Problem:
SES intermittently flashing(HOWEVER DOES NOT THROW A CODE!)
Tried solutions:
8 new plugs (NGK Tr5 V power plugs)
New Autolite 7mm wires
ACDelco coil pack
Story:
My SES light started flashing. I had it checked out and I have absolutely NO codes being thrown. I think the computer isn’t sophisticated enough to log the problem.
I had a rough idle, my whole engine was shaking at idle badly. I changed the plugs and wires with what I listed above. All the original tr55(Yes double 5) plugs looked nothing out of the ordinary, with exception to the second towards the rear of the bay on the passenger side which reeked of gasoline. Drove the car after replacing the plugs and wires and still had the Service engine light flashing(and the new tr5 plug in the same spot smelled like gas). Therefore I replaced the coil pack. The car now idles much smoother, sounds better, and runs better. However the service engine soon light still flashes every now and then!
No power loss at all. Seems to only trigger the SES light at light throttle.(Over 25mph)
if that light is on it’s logging a code or you have some sort of wiring issue. A scan tool hooked up to the car while running will log actual misfires and even tell you which cylinder is doing it, and graph it real time. Could possibly be a cam sensor on the way out even a crank sensor issue though these are not as common on stock.
O2 sensor’s? just throwing that out there i know the cats clog easily and were a problem which is why they were warrantied for 12 years 120,000miles so maybe something like that since you say power doesnt seem to have been lost.
I’m running pace setter long tubes, to an off road y pipe, to borla-mouth.
I have upgraded Bosch o2’s for the front ones, and my rear o2’s are deleted. I had Firehawk tune out everything and check out my car and there is absolutely no recorded logs of the misfire problem.
The signs point to something up with cly6 witch you noted of the plug. You said you changed the plugs, wires, and that coil and it still fouled the plug. Its a 98 witch have some more downfalls, it should have the perimeter bolt heads, so you have no coil brackets making this a little more difficult. But I suggest you swap the coil pack harness, from passenger/driver side. And see if the issue moves with the coil pack harness. If its still #6 and its a M6 car I’d check for a bent push rod on #6. But check them all. Tons of m6 cars have bent pushrod and there no sings at all.
And check the grounds, 3 on the rear of the heads, the 1 to the block form the harness near the starter wiring. Other form the block behind the alt. the the driver side frame rail under the underhood fuses. I’m not 100% sure on the 98s, one of them on a back of the heads is for coils.

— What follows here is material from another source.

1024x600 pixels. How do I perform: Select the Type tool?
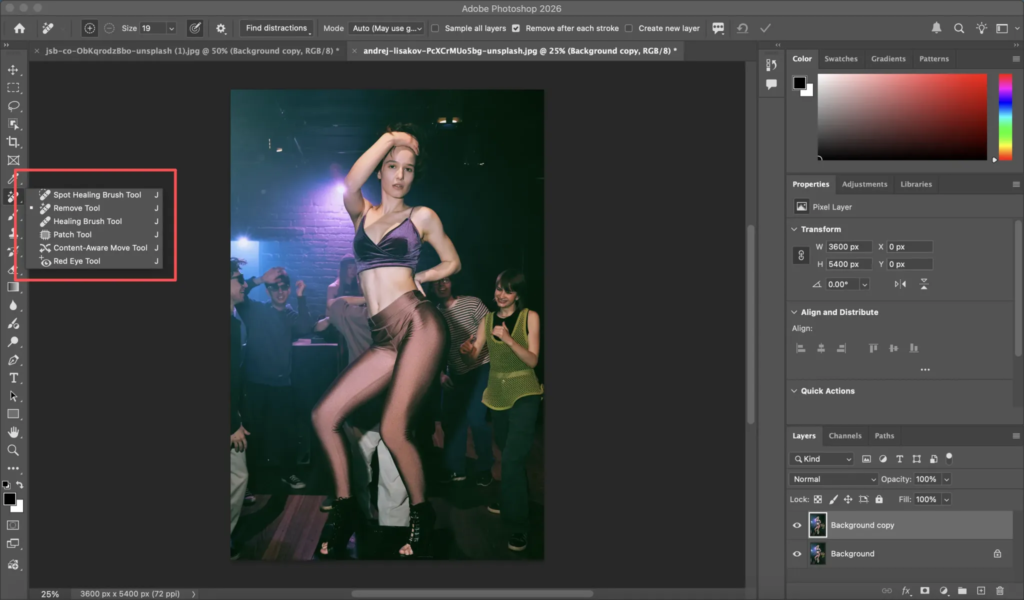tap(13, 378)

Do you get spikes of 4* KR when you feel missfire on the light loads. Its a 98 they have the problem, of 4* false knock. It’s the knock sensors and the harness. Its a good upgrade to change them for 99+ ones. More so a camed car, but if you have a bend pushrod(s) it was have the same susceptible affect. I think the SES light flashes on a 98 car from that too, but mostly is is from a P0300 random/multi missfires.
I just see the light blinking. The plug never fouled either, and I haven’t pulled the plug I just put the coil pack on today. I’m gonna run it another day and see if it maybe finally threw a code. On the old plugs nothing led me to think that I’m running rich or lean all plugs seem in normal condition.
I’ll check the grounds but I don’t think they are the culprit. Maybe the harness, but I sincerely doubt the grounds are of any issue.
I’m lost to, you said the plug 2nd form the rear passanger side was soaked in gas, you changed it. same plug reeked of gas. But you just said you think “all plugs seem in normal condition” ? No offense you need to have somone that know more look at it, and see what it is and isn’t doing.
He’s saying it ran like ass so plugs/wires were done. still ran like ass. plugs checked. #6 fouled out. coil pack was changed due to non firing. Car seems better. Could def be a knock sensor. Was the motor ever cleaned off with water? people do it and don’t dry it properly and it can pool in the knock sensor, rusting it out and killing the sensor. This usually is accompanied by running like a bag of ass though. Thats what Studderin mean by 4* KR. 4 degrees of knock retard. AKA it’s pulling timing because it is detecting knock/ knock sensor circuit has a failure. Like i said in the first reply, it needs to be hooked up to a real scanner (tech2,modis,brick,genesis, even HP tuners) so these things can be monitored and evaluated while idling/ driving under load.
ya, what pat said. but I didn’t want to get into it that far yet, on the 97-98 LS1 knock sensor deal. lol
what are you using to scan it?
Its a 11 year old car with 93K miles and its getting driven in the winter, it could very well be a damaged ground wire. Don’t over look that. start at the basics and go from there.
Ya its had over the web, let use know after you check the things listed. If I saw the car I could find it out quickly. did the missfire codes get turned off?